Allow explicit job number dependencies #95

Closed gdevenyi closed 8 years ago

gdevenyi commented 8 years ago

Suggested by Andrew Jankie

We should allow specification of exact job numbers for dependencies in addition to name glob matching.

pipitone commented 8 years ago

SGE does it by either matching the job name with a pattern or the job ID explicitly. I like that approach.

From the SGE man pages:

  wc_job
     The wildcard job specification is a placeholder for job ids,
     job  names  including  job  name  patterns.  A job id always
     references one job, while the name and pattern might  refer-
     ence multiple jobs.

     wc_job := job-id | job-name | pattern
gdevenyi commented 8 years ago

So, SGE already supports it it, pbs needs work though :)

gdevenyi commented 8 years ago

Sidethought, should we rename afterok -> depend?

andrewjanke commented 8 years ago

I found afterany to be the most robust for PBS. It means that a subsequent job can run even if the previous one failed and wasn't set to rerun. At least then users can determine what went wrong from their own logfiles rather than having to figure out how to query the scheduler to find out why a job isn't running.

At this point, they either remove the job or do something magical. In the former case just running the job achieves the same purpose. In the latter we have a smart user who knows stuff and possibly doesn't need to use qbatch!

https://github.com/andrewjanke/qbatch/blob/master/qbatch#L139

gdevenyi commented 8 years ago

@andrewjanke the reason for afterok instead of afterany is that if I have a pipeline built around qbatch which has a dependency chain, I can't run the next stage without the prior stage finishing successfully. If I allow the pipeline to continue I have to debug a failure of the commands downstream, rather than at the true failure point.

andrewjanke commented 8 years ago

@gdevenyi I mustn't have said it right.
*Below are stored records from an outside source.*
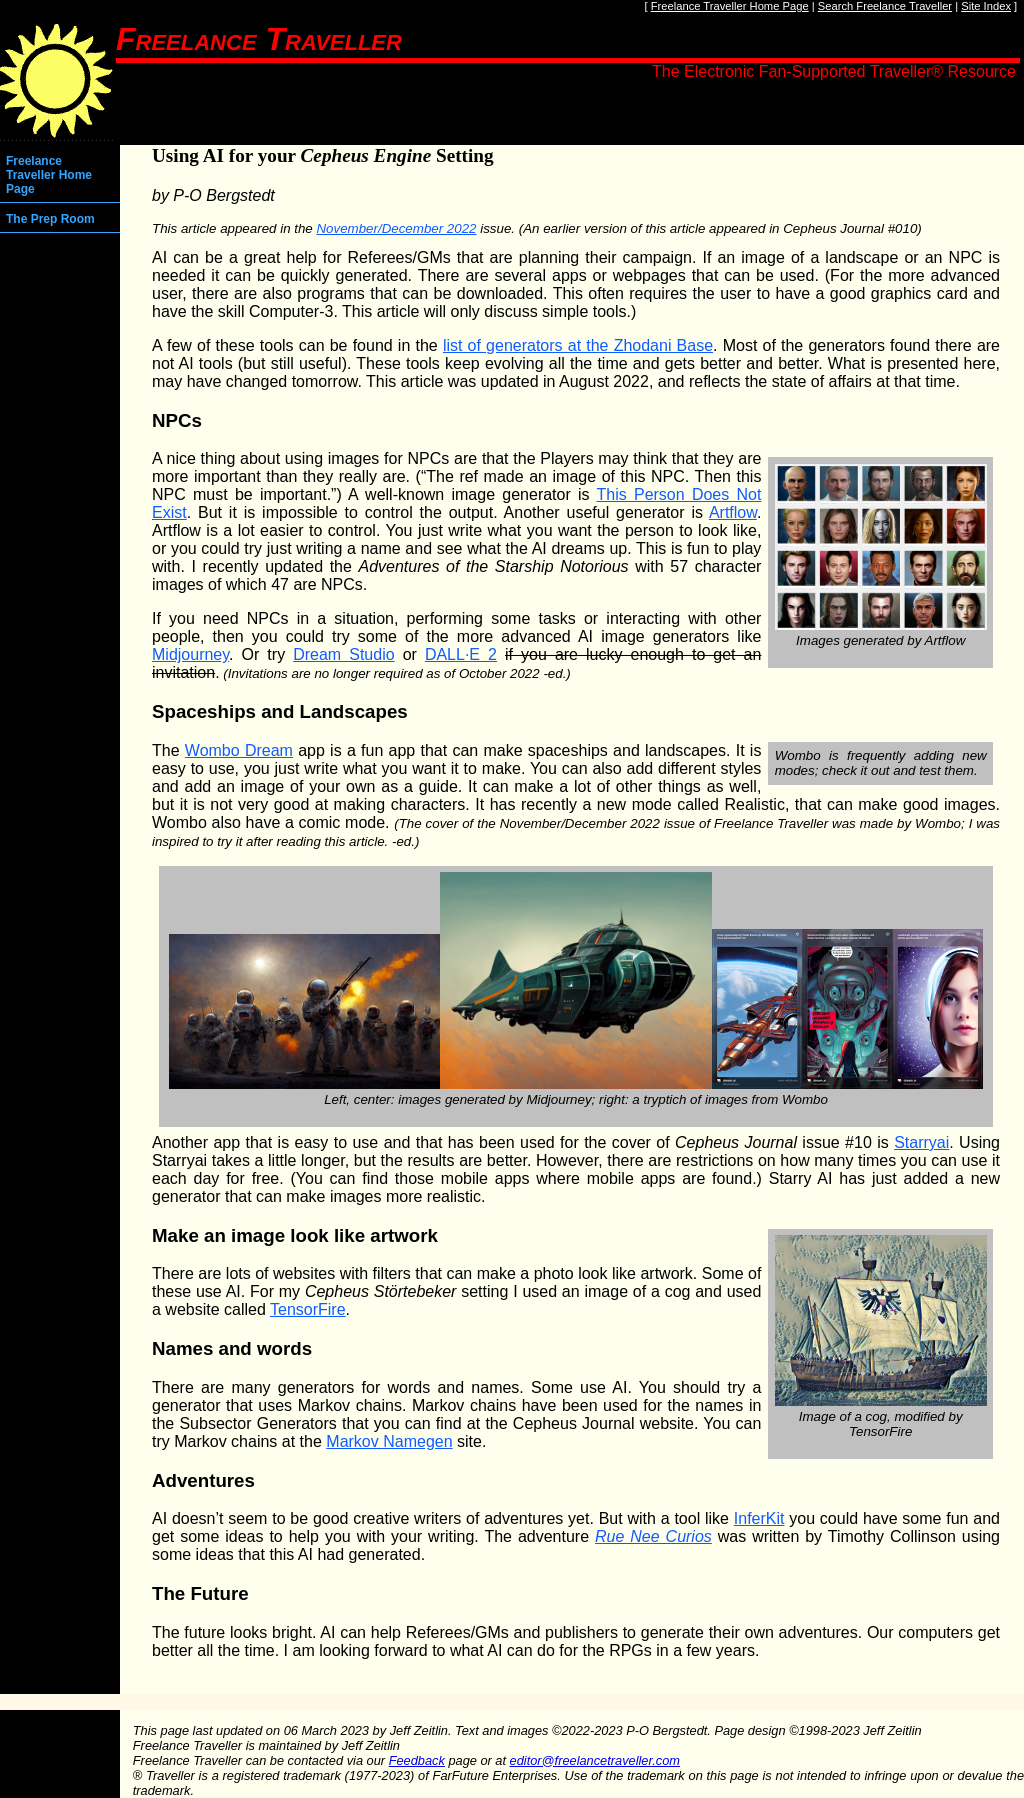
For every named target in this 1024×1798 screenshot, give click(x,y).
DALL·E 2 (461, 654)
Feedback (417, 1760)
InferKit (759, 1518)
The situation you describe with dependencies is exactly why I used afterany...

I prefer to have subsequent steps fail but as part of doing so write things to logfiles. This then means that irrespective of the scheduler I'm using (PBS or gridengine) I can use the same heuristics/checker to tell me where things broke. In my case I have a number of things that parse logfiles.

So, if I use afterany I do this after an error:

  1. Check logfiles, find error
  2. Fix error in processing script.
  3. rerun.

If I use afterok I do this to sort an error

  1. Check scheduler for jobs stuck in "hold" state (gridengine) or "wait" state (PBS)
  2. Figure out if the job really is stuck as the queue on our cluster is nigh on 100% full
  3. Figure out the job than runs before it
  4. check that jobs logfile + stuck jobs script, find error
  5. fix error in processing script
  6. Remove jobs stuck in hold by ID as just re-running the preceeding script won't work
  7. Repeat for other subjects that also failed
  8. rerun.

I prefer the former, you may have automated the latter.

gdevenyi commented 8 years ago

@andrewjanke See #112 for implementation of PBS/SGE job number dependencies. It simply extends the XML tree search in PBS to check job numbers as well, and adds them to the depends list if found. The existing SGE implementation already works since it allows for names or IDs using the same mechanism.

gdevenyi commented 8 years ago

Merged